■ **TASK STATEMENT**: Copy out everything from the line containing "Point to the group code ПЗ14Р1801" down to the line containing "[x=593, y=145]", both ends included, without any changes.

■ **RECORDS SUPPLIED**:
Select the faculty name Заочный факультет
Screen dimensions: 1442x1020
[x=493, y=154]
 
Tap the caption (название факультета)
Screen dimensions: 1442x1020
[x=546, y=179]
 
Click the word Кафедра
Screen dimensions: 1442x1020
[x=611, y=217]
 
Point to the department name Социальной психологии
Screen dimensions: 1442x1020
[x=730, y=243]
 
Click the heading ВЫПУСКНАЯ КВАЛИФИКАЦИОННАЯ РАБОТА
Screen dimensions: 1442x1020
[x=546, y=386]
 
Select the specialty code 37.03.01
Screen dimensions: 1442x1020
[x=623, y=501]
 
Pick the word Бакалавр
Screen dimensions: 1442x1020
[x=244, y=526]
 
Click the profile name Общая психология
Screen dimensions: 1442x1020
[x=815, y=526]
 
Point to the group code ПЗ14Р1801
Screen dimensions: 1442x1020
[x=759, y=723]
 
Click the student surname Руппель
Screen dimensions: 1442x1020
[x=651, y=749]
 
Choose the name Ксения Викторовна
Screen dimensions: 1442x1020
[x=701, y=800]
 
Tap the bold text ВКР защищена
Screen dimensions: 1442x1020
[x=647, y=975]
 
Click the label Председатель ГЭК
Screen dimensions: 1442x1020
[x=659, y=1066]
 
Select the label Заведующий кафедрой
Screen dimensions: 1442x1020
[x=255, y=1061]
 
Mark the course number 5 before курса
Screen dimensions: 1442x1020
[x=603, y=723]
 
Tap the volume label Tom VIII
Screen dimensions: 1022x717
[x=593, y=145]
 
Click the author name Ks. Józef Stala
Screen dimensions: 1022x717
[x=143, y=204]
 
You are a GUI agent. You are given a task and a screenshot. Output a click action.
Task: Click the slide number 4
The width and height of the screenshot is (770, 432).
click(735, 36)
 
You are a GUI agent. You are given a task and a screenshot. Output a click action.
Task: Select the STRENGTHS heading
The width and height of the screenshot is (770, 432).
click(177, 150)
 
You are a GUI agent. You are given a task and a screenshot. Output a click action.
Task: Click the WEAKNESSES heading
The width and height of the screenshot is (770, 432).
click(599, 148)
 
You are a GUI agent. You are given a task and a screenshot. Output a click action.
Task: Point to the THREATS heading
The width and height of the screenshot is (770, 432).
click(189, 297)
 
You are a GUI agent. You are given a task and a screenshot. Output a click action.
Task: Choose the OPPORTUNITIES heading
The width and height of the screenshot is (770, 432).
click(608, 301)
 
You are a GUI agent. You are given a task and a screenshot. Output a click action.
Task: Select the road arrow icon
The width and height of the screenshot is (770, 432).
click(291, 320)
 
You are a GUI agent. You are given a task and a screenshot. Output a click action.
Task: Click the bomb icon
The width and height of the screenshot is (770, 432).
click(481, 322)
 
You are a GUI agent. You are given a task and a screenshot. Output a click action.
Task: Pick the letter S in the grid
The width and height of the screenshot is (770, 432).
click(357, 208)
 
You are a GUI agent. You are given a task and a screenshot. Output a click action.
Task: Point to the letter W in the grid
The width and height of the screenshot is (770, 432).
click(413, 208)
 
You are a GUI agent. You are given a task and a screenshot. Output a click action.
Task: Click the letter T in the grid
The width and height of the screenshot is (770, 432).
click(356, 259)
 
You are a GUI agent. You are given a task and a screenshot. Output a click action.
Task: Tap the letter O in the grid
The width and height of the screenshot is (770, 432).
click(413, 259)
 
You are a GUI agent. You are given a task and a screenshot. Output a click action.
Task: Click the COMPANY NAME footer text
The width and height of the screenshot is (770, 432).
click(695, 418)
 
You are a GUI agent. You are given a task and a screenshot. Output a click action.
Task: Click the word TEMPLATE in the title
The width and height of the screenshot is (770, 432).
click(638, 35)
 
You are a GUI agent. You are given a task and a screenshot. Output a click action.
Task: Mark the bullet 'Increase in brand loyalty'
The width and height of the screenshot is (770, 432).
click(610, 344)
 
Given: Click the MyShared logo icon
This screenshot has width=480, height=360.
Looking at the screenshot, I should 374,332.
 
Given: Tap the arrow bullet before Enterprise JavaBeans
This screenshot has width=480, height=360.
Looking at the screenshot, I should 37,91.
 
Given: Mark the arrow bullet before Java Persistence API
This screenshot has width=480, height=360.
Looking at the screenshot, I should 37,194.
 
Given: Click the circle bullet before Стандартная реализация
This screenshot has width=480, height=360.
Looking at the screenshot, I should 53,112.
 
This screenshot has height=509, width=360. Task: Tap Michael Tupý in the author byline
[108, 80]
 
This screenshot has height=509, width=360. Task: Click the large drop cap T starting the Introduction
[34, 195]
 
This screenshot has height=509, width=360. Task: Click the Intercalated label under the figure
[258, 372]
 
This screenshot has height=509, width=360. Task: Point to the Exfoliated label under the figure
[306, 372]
--
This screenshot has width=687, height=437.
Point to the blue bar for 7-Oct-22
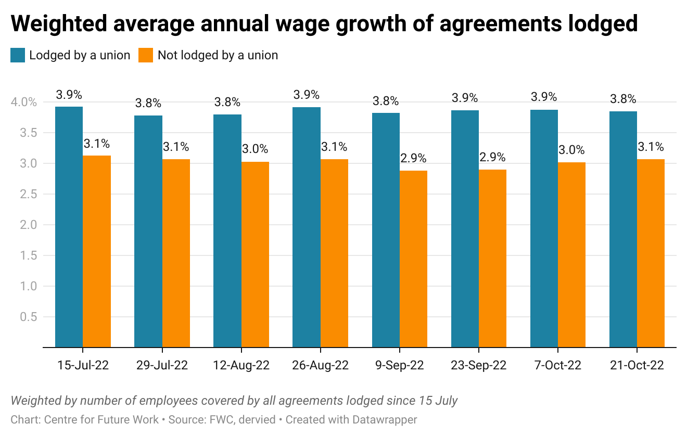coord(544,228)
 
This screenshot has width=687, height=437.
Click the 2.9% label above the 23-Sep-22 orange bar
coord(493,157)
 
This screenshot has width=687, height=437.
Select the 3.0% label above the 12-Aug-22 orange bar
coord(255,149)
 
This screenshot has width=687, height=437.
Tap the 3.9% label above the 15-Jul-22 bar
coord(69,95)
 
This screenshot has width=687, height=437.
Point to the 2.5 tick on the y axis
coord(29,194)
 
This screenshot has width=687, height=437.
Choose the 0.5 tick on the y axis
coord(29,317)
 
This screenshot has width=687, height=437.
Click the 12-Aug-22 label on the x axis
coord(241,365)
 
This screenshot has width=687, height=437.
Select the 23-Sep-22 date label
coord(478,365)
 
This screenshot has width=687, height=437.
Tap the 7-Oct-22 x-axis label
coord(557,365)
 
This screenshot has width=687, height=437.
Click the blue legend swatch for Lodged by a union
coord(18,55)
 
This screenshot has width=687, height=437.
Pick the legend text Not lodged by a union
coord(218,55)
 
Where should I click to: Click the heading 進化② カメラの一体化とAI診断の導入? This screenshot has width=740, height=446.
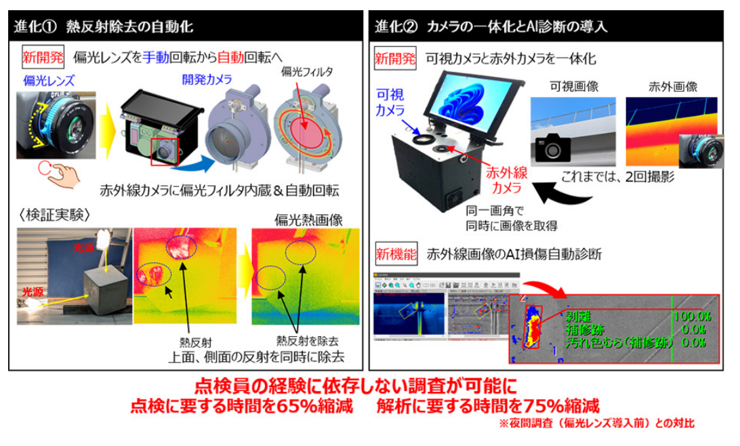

■ **FULL ANSWER**:
Point to the group code ПЗ14Р1801
Screen dimensions: 1442x1020
[x=759, y=723]
 
Click the student surname Руппель
Screen dimensions: 1442x1020
[x=651, y=749]
 
Choose the name Ксения Викторовна
Screen dimensions: 1442x1020
[x=701, y=800]
 
Tap the bold text ВКР защищена
Screen dimensions: 1442x1020
[x=647, y=975]
 
Click the label Председатель ГЭК
Screen dimensions: 1442x1020
[x=659, y=1066]
 
Select the label Заведующий кафедрой
Screen dimensions: 1442x1020
[x=255, y=1061]
 
Mark the course number 5 before курса
Screen dimensions: 1442x1020
[x=603, y=723]
 
Tap the volume label Tom VIII
Screen dimensions: 1022x717
[x=593, y=145]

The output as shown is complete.